Slightly modified just the scale "display" text logic in the library's forked repo here.

Tested this image with size: 2000x2000 in the library's sample app by replacing the uri here.
Any inputs?
cc @malinajirka
Great job @ashiagr ! I like the solution and the code LGTM (I haven't tested the behavior). I'd suggest creating a PR against the original repo. I think the authors might like this approach more than the current behavior. If they don't merge it within a month or so we can consider using the forked repo. Wdyt?
I'd suggest creating a PR against the original repo. I think the authors might like this approach more than the current behavior. If they don't merge it within a month or so we can consider using the forked repo. Wdyt?

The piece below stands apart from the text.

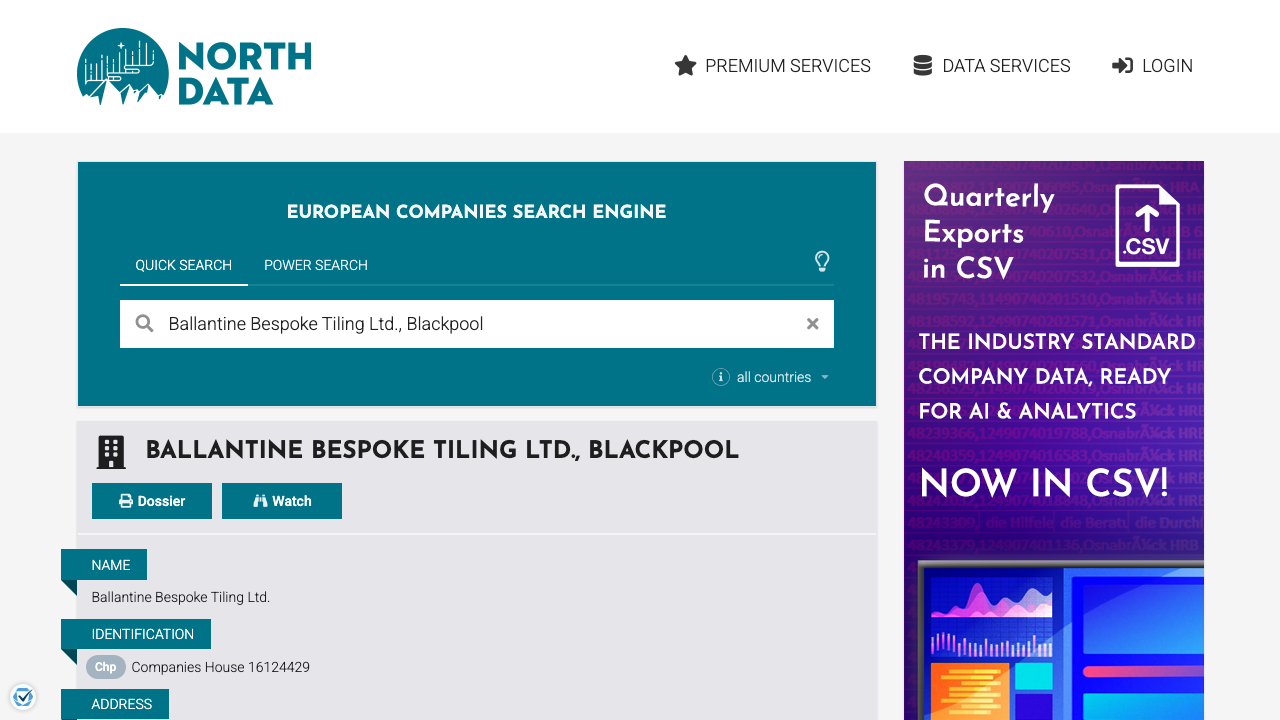Click the Chp Companies House badge
Viewport: 1280px width, 720px height.
pos(105,667)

Agree, will create a PR against the orig repo.
EDIT: PR created here.
@ashiagr I'd like to close this even though the PR you submitted upstream at https://github.com/Yalantis/uCrop/pull/651 hasn't shipped because the work on our side looks done. What's your feeling about that? Okay to close? Is there anything that can be done to check back in on the open PR in the mean time?
@designsimply I'd preferably like to keep it open else will lose track of it. I can also target forked branch if everyone agrees.
cc @malinajirka
I can also target forked branch if everyone agrees.
I'm not sure what's our stand on targeting forked repos. It feels like we should at least fork it with a WordPress account (fork your repo so you don't lose the contribution). Wdyt @aforcier ?
I'm not sure what's our stand on targeting forked repos.
We've had to do this before, one example that comes to mind is Wellsql, used in FluxC: https://github.com/wordpress-mobile/wellsql. It's not ideal but kind of the only option if PRs aren't getting reviewed by the maintainers of the original library.
It feels like we should at least fork it with a WordPress account (fork your repo so you don't lose the contribution).
This sounds like the right move. For each change we needed to make to Wellsql we used to submit a PR to our fork, and also upstream.
So in short, how about if:
wordpress-mobileSorry for a late response @aforcier , plan sounds good to me.
How do we fork uCrop to wordpress-mobile? Is it something you can help with?